[Lines from a dataset]

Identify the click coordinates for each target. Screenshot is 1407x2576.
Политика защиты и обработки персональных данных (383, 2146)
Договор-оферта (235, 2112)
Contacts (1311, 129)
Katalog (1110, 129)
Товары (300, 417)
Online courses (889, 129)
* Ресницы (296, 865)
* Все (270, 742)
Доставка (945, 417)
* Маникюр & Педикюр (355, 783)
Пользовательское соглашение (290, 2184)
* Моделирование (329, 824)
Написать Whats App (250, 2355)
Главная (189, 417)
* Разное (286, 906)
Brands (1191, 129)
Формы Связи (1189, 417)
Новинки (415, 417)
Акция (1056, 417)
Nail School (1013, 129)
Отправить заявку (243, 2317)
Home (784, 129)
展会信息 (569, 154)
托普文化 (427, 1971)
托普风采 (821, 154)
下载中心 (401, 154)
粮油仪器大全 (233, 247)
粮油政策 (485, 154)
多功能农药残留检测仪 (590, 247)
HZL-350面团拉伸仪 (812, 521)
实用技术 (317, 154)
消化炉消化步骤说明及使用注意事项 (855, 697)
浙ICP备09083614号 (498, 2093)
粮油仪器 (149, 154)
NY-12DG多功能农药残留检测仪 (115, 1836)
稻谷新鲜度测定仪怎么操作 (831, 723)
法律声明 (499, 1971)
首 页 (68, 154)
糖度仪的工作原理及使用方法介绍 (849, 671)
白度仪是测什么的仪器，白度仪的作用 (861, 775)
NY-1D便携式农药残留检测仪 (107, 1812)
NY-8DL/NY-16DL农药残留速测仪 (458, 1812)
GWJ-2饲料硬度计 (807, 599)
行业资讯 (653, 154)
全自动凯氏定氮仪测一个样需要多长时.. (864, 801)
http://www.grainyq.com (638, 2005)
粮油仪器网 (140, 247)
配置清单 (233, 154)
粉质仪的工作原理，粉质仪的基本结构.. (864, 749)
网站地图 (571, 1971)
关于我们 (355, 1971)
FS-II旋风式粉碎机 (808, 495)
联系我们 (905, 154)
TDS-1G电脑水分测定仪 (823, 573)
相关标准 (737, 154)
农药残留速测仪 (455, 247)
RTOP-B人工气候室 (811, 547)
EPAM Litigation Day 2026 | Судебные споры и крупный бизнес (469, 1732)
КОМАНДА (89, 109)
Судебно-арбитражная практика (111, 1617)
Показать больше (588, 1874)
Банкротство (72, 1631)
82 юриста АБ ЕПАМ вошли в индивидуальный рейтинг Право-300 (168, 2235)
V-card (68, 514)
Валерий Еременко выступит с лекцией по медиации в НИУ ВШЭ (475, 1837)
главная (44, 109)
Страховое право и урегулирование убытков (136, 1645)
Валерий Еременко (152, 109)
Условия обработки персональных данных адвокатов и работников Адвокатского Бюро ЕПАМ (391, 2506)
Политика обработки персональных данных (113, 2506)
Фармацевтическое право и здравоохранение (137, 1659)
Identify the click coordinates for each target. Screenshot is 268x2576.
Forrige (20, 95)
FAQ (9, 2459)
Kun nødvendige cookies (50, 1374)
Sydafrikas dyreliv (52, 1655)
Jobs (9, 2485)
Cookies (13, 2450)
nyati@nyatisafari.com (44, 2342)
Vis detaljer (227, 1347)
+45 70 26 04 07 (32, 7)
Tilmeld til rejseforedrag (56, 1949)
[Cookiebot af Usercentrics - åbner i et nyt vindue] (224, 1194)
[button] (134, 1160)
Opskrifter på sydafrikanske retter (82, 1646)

[AIM]:
Can you copy, unchanged, the part that opens with the line containing "Договор-оферта (235, 2112)" and closes with the line containing "展会信息 (569, 154)", both of those lines included?

[SOLUTION TO THIS EXERCISE]:
Договор-оферта (235, 2112)
Contacts (1311, 129)
Katalog (1110, 129)
Товары (300, 417)
Online courses (889, 129)
* Ресницы (296, 865)
* Все (270, 742)
Доставка (945, 417)
* Маникюр & Педикюр (355, 783)
Пользовательское соглашение (290, 2184)
* Моделирование (329, 824)
Написать Whats App (250, 2355)
Главная (189, 417)
* Разное (286, 906)
Brands (1191, 129)
Формы Связи (1189, 417)
Новинки (415, 417)
Акция (1056, 417)
Nail School (1013, 129)
Отправить заявку (243, 2317)
Home (784, 129)
展会信息 (569, 154)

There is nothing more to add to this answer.